The site also had a large section devoted to the activities of the International Emergency Committee to Defend the Life of Dr. Abimael Guzmán (IEC) which contained reports, conference proceedings, published advertisements, leaflets, and emergency bulletins, while elsewhere on the site the text of Dr. Guzmán’s 1992 ‘Speech from a Cage’ was reproduced along with accompanying photographs.
Elsewhere on the Net in the 1990s, solidarity activists engage in flame wars — verbal lacerations — that range from the farcical to the deadly. These occur mainly on high-volume Marxism discussion lists managed from the University of Virginia in the US.
“Harriet” , one of the main protagonists signed her letters with his real name, Peruvian exile Adolfo Olaechea. According to Olaechea — who in absentia has been sentenced to life imprisonment in Peru — his country’s intelligence service participates, too. “They have used an account in Germany to send death threats in my name to try to create rifts.”
The high-velocity Net communication fanned endless splits among PCP’s international supporters and still to be found on mail archive sites are the contributions and acrimonious exchange on Marxism-General list dating from the mid-1990s onwards.

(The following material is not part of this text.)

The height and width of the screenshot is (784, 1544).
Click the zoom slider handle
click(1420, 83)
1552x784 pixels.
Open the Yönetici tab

In September 1992, the Peruvian government issued a list of 49 people (many labelled “terrorist criminals”) and 39 organizations network in the United States and Europe As reported Lyndon LaRouche. What it did not discuss in its accompanying commentary on alleged PCP militants, highlighting the overall importance of the Paris-based exiles, were the animosity between the various individuals and often competing organisations. A major analytical flaw was in the assertion that the PCP “actually leads the RIM” whereas the dominance of the RCP USA was shortly to be clearly demonstrated.

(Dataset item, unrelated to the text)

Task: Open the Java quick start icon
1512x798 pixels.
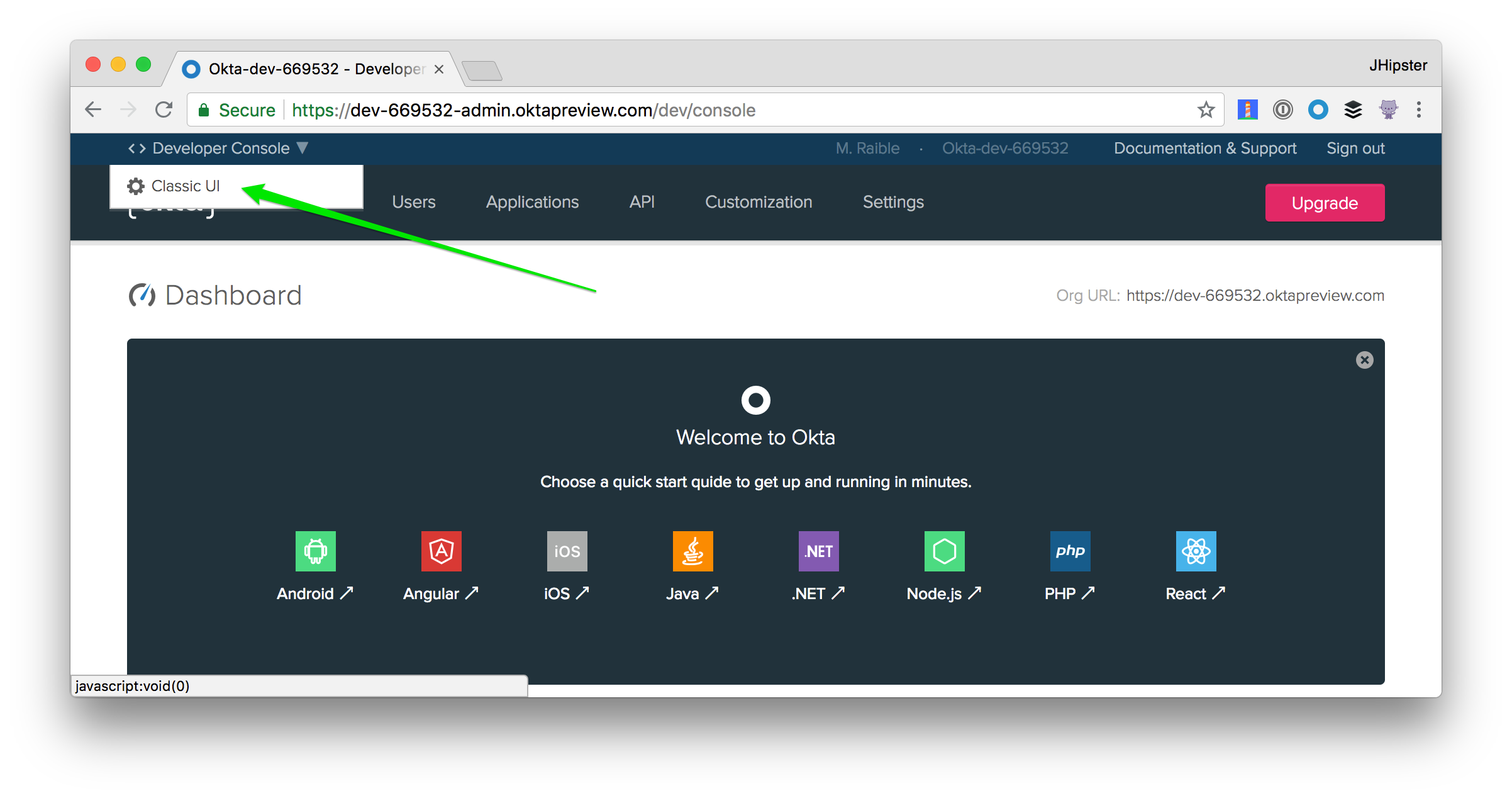Action: tap(692, 551)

One group of supporters abroad the (PPM) Peru People’s Movement’s claim the status of the only generated organ for the party work abroad, with the authority to be able to centralize any kind of support, or materialize a support work for the People’s War in Peru. Its main focus initially being calls the defense of the life of Chairman Gonzalo and later the exhortations to “Impose Maoism” as expressed in Gonzalo Thought and the practice of the Peruvian revolution. PPM’s statements adhere to Gonzalo’s pre-arrest positions and acts as publicist for statements from the Central Committee of the PCP.
The claim to sole leadership was in a confused environment when activists thought “it is not known which one is the Communist Party of Peru, much less who their representatives are abroad”, there are so many “MPP’s”, there are so many “Support Committees”, there are so many “movements who claim to support the people’s war”.
Via its website and publication of the same name, Red Sun, http://www.redsun.org, the Peru People’s Movement criticises
“grouplets of renegades and degenerates that in some cases join together and others of them who want to reestablish their fiefs with merely personal interests… these individuals and grouplets created their different fiefs and called themselves defenders or representatives of the Revolution in Peru: “MPP USA, New Flag”, “MPP Germany”, “MPP Sweden”, “MPP France”, “MPP Switzerland”, the RCP’s “Committee to Support the Revolution in Peru”, etc. Even LAB [Luis Arce Borja] failed to make his own “MPP” and afterward he also wanted to replace the RIM with his” World-wide Mobilization Call.” [Peru People’s Movement COMMUNIQUÉ August 2011]
Such division, PPM explained, “It is the plan of imperialism, the reaction and the new revisionism. And some infiltrators promote this, others want their fiefs like in the old days and others want to satisfy their low desires with trafficking.”